| Work instructions |
Give the data again exactly as written, without any of its pictures.

/---

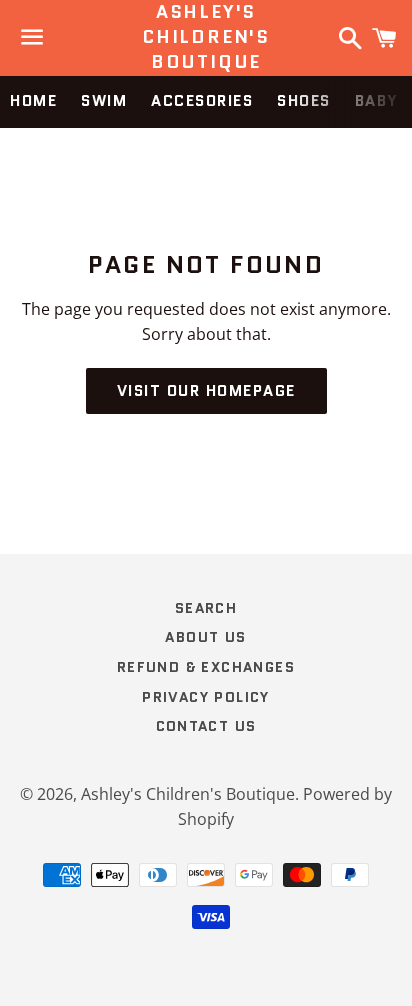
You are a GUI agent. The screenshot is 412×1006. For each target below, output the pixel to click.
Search (206, 608)
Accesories (202, 101)
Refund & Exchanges (206, 667)
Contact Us (206, 726)
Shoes (304, 101)
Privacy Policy (206, 697)
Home (33, 101)
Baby (377, 101)
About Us (205, 637)
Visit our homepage (206, 391)
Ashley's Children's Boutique (206, 37)
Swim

\---

| Expected answer |
You are a GUI agent. The screenshot is 412×1006. For each target below, output the pixel to click.
Search (206, 608)
Accesories (202, 101)
Refund & Exchanges (206, 667)
Contact Us (206, 726)
Shoes (304, 101)
Privacy Policy (206, 697)
Home (33, 101)
Baby (377, 101)
About Us (205, 637)
Visit our homepage (206, 391)
Ashley's Children's Boutique (206, 37)
Swim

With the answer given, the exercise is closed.